Extracted entries -
····················
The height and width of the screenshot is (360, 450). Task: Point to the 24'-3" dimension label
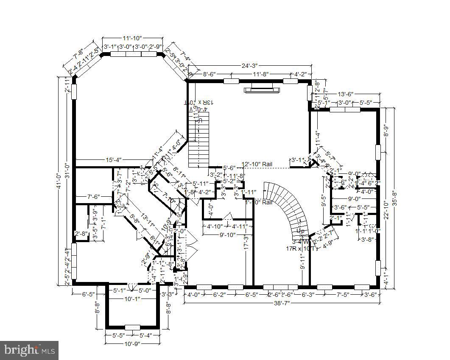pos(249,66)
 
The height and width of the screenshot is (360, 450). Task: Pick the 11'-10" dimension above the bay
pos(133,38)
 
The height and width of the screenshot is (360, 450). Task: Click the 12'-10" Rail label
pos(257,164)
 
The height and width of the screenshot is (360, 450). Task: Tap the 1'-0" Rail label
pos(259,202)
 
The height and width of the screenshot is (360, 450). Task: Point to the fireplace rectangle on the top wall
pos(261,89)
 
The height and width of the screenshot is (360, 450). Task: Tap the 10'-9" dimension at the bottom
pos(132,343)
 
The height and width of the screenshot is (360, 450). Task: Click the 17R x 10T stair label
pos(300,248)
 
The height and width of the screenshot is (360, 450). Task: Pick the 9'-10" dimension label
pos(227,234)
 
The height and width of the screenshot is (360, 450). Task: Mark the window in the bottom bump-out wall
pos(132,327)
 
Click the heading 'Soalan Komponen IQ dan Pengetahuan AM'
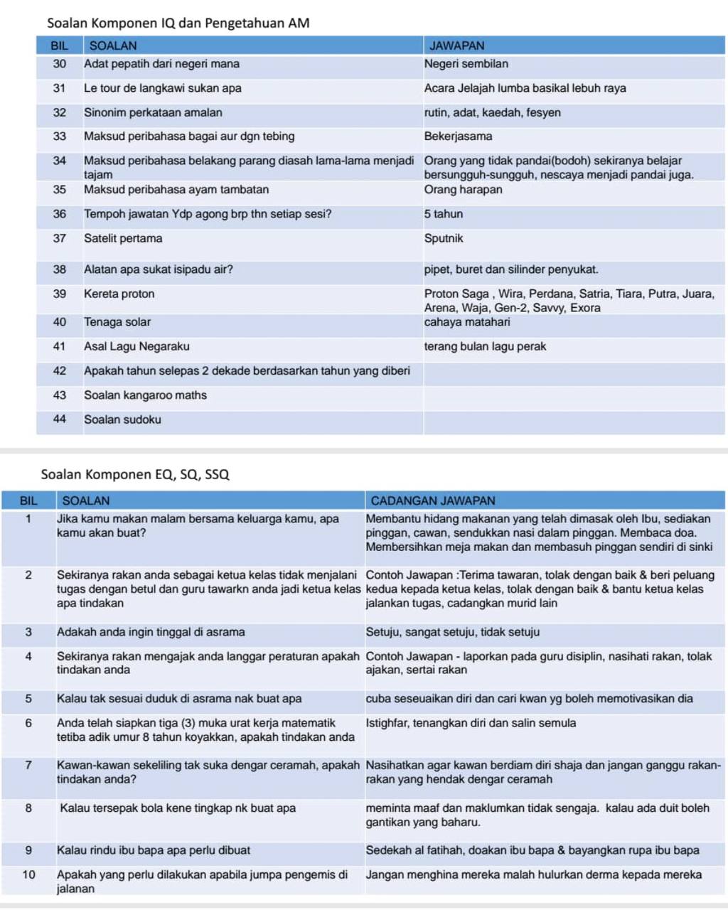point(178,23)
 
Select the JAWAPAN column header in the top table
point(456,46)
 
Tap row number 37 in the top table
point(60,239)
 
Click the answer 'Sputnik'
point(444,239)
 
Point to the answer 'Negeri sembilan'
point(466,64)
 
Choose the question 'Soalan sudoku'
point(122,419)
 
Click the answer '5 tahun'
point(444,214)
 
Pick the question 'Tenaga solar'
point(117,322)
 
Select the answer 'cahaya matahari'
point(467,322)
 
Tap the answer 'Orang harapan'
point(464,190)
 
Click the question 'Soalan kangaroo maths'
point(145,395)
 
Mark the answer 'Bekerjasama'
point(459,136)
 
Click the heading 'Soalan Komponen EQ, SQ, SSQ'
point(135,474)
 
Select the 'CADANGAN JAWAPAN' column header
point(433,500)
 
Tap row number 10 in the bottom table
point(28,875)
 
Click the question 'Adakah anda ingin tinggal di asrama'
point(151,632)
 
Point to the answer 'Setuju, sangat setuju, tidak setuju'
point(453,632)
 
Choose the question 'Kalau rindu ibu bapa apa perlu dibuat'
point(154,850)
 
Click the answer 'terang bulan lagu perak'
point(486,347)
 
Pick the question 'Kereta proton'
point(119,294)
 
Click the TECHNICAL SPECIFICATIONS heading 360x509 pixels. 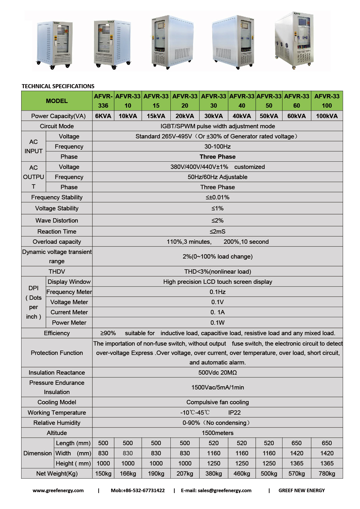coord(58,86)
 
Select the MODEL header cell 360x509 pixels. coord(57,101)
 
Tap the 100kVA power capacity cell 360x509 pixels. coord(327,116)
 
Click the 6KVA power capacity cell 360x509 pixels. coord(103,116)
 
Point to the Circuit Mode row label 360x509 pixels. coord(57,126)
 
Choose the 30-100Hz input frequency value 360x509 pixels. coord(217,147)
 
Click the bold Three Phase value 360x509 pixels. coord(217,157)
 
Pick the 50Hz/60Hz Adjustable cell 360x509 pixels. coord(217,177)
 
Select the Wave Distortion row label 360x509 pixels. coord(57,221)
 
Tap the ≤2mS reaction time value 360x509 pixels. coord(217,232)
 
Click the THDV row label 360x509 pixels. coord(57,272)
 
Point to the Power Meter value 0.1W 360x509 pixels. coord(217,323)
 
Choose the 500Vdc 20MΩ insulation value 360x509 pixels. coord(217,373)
····················
Task goal - Can you edit the stretch of material from its start through the line containing "point(466,64)" by replacing "bump-out" with "projecting", keeping everything else the same and leaving the pictures out?

Exercise answer -
The height and width of the screenshot is (360, 450). Task: Point to the 24'-3" dimension label
pos(249,66)
 
The height and width of the screenshot is (360, 450). Task: Pick the 11'-10" dimension above the bay
pos(133,38)
 
The height and width of the screenshot is (360, 450). Task: Click the 12'-10" Rail label
pos(257,164)
 
The height and width of the screenshot is (360, 450). Task: Tap the 1'-0" Rail label
pos(259,202)
 
The height and width of the screenshot is (360, 450). Task: Point to the fireplace rectangle on the top wall
pos(261,89)
 
The height and width of the screenshot is (360, 450). Task: Tap the 10'-9" dimension at the bottom
pos(132,343)
 
The height and width of the screenshot is (360, 450). Task: Click the 17R x 10T stair label
pos(300,248)
 
The height and width of the screenshot is (360, 450). Task: Pick the 9'-10" dimension label
pos(227,234)
 
The height and width of the screenshot is (360, 450). Task: Mark the window in the bottom projecting wall
pos(132,327)
 
Click the heading 'Soalan Komponen IQ dan Pengetahuan AM'
point(178,23)
 
Select the JAWAPAN column header in the top table
point(456,46)
 
Tap row number 37 in the top table
point(60,239)
 
Click the answer 'Sputnik'
point(444,239)
 
Point to the answer 'Negeri sembilan'
point(466,64)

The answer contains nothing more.